13. The system of claim 11,

wherein the communication interface is further configured to receive corrupt data of the designated domain from a corrupter large language model, wherein the corrupter large language model generates the corrupt data based on the output data of the large language model, wherein the synthesizer is further configured to:

identify, in the corrupt data, a third entity at a location in the corrupt data corresponding to a location of the first entity in the output data; and

determining that a relationship between a third concept of the ontology corresponding to the third entity and the first concept does not comply with the predefined corruption rule, wherein generating the qualified corrupt data includes, responsive to determining that the relationship does not comply with the predefined corruption rule, replacing the third concept with the first concept in the corrupt data to generate the qualified corrupt data.

14. The system of claim 11, wherein the second concept is an instance of a category concept, wherein the first concept is another instance of the category concept.

15. The system of claim 11, wherein the first concept is associated with a first node in a graph structure representing the ontology, wherein the second concept is associated with a second node within a predefined range of edges from the first node in the graph structure.

16. The system of claim 11, wherein the second concept has a relationship of co-occurrence with the first concept.

17. One or more tangible processor-readable storage media embodied with instructions for executing on one or more processors and circuits of a computing device a process for corrupting output data generated by a large language model for training a safeguard model, the process comprising:

receiving first output data of a designated domain from the large language model; and

synthesizing qualified corrupt data for training the safeguard model configured to detect errors in second output of the large language model by:

identifying a mapping of a first entity of the first output data to a first concept in an ontology corresponding to the designated domain, and

generating the qualified corrupt data by replacing the first entity in the first output data with a second entity, wherein the second entity is mapped to a second concept of the ontology that complies with predefined corruption rule relative to the first concept of the ontology.

18. The one or more tangible processor-readable storage media of claim 17, wherein the second concept is an instance of a category concept, wherein the first concept is another instance of the category concept.

19. The one or more tangible processor-readable storage media of claim 17, wherein the first concept is associated with a first node in a graph structure representing the ontology, wherein the second concept is associated with a second node within a predefined range of edges from the first node in the graph structure.

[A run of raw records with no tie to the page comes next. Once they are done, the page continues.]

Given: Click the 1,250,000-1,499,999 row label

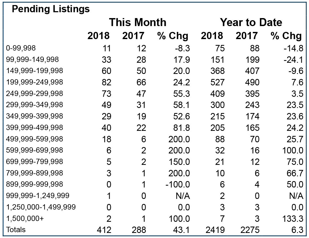Looking at the screenshot, I should (x=41, y=207).
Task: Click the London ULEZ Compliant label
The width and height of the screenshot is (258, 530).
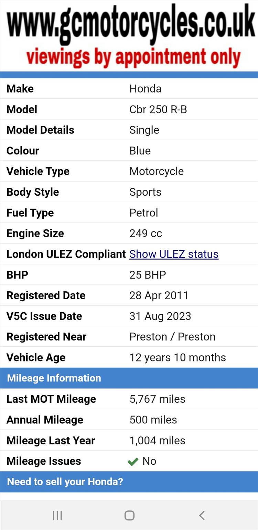Action: (66, 254)
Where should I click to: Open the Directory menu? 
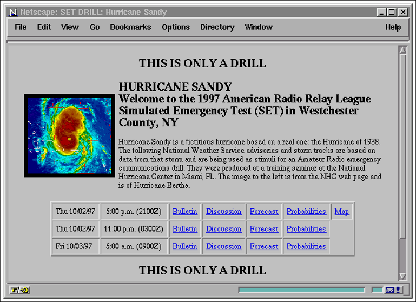(217, 27)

20. The one or more tangible processor-readable storage media of claim 17, the process further comprising:

receiving corrupt data of the designated domain from a corrupter large language model, wherein the corrupter large language model generates the corrupt data based on the output data of the large language model;

identifying, in the corrupt data, a third entity at a location in the corrupt data corresponding to a location of the first entity in the output data, and

determining that a relationship between a third concept of the ontology corresponding to the third entity and the first concept does not comply with the predefined corruption rule,

wherein generating the qualified corrupt data includes, responsive to determining that the relationship does not comply with the predefined corruption rule, replacing the third concept with the first concept in the corrupt data to generate the qualified corrupt data.